Toward proteome-scale identification and quantification of isoaspartyl residues in biological samples.

Deamidation of asparaginyl and isomerization of aspartyl residues in proteins produce a mixture of aspartyl and isoaspartyl residues, the latter being involved in protein aging and inactivation. Electron capture dissociation (ECD) combined with Fourier transform mass spectrometry (FT MS) are known to be able to distinguish the isoaspartyl peptides by unique fragments of cn* + 58.0054 (C2H2O2) and z(l-n)-56.9976 (C2HO2), where n is the position of the aspartyl residue and l is the peptide length. In the present study, we tested the specificity of isoAsp detection using the accurate masses of the specific fragments.
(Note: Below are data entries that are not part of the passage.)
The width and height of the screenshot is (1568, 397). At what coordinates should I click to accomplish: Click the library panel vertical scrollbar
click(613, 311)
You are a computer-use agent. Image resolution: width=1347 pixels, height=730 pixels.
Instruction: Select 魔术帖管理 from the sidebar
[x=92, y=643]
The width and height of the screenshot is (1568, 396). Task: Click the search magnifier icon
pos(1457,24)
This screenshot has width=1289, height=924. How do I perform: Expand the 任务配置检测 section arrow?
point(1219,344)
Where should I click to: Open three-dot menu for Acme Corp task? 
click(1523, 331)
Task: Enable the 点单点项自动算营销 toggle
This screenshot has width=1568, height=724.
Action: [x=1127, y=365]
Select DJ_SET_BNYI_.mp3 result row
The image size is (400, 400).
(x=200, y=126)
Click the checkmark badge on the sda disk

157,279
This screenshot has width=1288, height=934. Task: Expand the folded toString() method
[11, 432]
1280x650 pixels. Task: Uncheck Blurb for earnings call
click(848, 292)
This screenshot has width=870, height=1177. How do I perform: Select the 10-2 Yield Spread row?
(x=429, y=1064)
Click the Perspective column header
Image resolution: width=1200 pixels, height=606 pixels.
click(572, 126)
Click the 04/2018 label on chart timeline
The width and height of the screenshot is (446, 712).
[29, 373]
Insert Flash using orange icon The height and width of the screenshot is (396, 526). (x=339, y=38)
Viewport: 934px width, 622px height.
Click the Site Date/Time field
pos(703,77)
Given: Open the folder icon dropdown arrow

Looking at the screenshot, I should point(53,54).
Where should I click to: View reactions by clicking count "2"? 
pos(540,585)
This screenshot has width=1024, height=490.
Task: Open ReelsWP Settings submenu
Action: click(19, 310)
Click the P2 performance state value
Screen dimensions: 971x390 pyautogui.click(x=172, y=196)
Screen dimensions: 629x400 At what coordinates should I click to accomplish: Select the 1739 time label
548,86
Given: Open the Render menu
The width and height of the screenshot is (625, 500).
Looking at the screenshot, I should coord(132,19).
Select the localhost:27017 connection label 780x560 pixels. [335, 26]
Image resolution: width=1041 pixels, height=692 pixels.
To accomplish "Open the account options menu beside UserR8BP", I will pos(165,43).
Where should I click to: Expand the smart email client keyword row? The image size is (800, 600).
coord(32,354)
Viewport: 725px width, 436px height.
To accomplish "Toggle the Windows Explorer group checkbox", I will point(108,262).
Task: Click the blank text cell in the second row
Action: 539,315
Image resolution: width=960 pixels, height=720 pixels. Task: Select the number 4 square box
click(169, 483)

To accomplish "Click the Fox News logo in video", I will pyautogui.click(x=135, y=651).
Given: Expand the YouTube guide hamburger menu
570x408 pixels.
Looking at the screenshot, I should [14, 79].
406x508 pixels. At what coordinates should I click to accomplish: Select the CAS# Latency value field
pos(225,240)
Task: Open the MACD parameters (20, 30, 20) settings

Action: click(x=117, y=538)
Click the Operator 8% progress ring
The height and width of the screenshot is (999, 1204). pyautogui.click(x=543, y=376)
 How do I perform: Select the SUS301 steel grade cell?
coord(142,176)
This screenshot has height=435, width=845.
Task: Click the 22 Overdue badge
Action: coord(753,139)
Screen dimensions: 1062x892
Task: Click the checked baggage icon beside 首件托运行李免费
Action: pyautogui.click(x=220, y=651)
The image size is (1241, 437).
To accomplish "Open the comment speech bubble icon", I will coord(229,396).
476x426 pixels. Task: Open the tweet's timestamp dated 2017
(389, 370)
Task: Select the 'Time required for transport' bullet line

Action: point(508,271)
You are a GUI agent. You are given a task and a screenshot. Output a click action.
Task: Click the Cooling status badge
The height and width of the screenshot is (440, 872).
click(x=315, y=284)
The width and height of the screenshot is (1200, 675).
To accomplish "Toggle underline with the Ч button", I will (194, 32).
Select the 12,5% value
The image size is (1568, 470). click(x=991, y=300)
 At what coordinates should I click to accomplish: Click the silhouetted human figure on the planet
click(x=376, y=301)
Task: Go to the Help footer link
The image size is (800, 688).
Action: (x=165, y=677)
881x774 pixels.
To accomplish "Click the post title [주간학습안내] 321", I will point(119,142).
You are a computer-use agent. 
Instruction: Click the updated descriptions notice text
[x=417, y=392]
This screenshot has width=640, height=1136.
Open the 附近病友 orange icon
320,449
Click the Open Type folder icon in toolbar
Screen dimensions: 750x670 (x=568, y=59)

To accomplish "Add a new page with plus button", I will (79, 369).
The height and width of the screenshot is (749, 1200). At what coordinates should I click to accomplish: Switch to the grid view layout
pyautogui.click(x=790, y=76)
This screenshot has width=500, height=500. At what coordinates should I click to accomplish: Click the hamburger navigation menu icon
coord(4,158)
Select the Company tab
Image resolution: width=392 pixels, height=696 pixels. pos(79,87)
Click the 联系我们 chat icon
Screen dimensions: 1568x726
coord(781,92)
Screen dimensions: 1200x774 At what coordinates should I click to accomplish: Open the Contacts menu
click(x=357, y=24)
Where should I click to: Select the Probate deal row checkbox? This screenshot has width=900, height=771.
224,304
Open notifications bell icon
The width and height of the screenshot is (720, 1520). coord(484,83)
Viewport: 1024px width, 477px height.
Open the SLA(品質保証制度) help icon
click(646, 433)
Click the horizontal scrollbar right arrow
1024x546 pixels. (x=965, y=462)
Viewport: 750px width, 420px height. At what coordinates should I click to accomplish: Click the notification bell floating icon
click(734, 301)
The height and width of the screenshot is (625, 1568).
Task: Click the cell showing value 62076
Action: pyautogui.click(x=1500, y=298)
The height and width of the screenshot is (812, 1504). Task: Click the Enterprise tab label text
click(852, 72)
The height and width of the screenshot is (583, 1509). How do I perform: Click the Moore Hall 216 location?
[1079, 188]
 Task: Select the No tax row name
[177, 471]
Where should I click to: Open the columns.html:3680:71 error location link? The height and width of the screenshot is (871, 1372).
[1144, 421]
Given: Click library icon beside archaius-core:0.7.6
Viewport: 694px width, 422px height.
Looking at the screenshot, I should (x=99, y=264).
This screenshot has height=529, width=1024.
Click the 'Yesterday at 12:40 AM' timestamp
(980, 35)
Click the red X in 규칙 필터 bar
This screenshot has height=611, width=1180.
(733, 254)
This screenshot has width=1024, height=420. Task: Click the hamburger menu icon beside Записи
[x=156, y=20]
For this purpose, we analyzed 32 whole and partial proteomes obtained from human cells as well as tissue samples and identified by ECD 466 isoaspartyl peptide candidates. Detailed inspection revealed that many of these candidates were unreliable. To increase the isoAsp detection specificity, additional criteria had to be used, for example, adjacent c/z fragments, specific losses from the reduced species, and the shape of the chromatographic peak. Most stringent filtering of candidates yielded several cases where the presence of isoAsp was beyond doubt. Among the identified proteins with isoAsp, actin, heat shock cognate 71 kDa protein and pyruvate kinase have previously been identified as substrates for l-isoaspartyl methyltransferase, an important repair enzyme converting isoaspartyl to aspartyl. Quantification of relative isomerization degree was performed by the label-free approach. This is the first attempt to analyze the human isoaspartome in a high-throughput manner. The developed workflow allows for further enhancement of the detection rate of isoaspartyl residues in biological samples.